Collected data:
.....

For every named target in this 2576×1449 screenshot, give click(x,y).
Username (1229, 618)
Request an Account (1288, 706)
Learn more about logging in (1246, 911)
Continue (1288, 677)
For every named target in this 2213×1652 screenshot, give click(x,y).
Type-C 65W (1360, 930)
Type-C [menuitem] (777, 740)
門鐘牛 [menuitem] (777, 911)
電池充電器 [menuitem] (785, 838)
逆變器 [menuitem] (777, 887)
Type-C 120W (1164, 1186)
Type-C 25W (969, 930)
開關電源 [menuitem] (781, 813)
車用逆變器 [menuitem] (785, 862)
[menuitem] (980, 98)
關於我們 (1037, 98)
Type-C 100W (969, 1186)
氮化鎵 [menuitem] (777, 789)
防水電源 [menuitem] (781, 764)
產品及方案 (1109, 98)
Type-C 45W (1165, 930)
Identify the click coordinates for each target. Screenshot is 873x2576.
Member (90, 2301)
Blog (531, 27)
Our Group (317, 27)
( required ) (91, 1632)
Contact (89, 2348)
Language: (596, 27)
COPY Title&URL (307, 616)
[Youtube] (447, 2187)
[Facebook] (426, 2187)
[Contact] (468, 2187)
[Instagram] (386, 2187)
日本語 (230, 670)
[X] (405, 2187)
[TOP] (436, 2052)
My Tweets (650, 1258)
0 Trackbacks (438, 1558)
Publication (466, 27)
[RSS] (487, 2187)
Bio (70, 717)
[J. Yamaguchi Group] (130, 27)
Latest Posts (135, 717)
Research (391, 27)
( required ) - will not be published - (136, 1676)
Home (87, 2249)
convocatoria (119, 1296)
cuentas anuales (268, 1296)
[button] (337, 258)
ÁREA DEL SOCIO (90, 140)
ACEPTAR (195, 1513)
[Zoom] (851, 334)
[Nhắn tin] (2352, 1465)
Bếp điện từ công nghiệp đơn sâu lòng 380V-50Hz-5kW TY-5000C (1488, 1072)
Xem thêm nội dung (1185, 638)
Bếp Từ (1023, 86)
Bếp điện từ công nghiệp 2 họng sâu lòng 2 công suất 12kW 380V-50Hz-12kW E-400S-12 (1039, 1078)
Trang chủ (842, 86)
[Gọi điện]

.....

* EXERCISE BRIEF: Print the line containing "[Zoom] (851, 334)", then every line after it through the last line of the records, each exactly as written; nothing else belongs in the answer.

* WRITTEN SOLUTION:
[Zoom] (851, 334)
[Nhắn tin] (2352, 1465)
Bếp điện từ công nghiệp đơn sâu lòng 380V-50Hz-5kW TY-5000C (1488, 1072)
Xem thêm nội dung (1185, 638)
Bếp Từ (1023, 86)
Bếp điện từ công nghiệp 2 họng sâu lòng 2 công suất 12kW 380V-50Hz-12kW E-400S-12 (1039, 1078)
Trang chủ (842, 86)
[Gọi điện]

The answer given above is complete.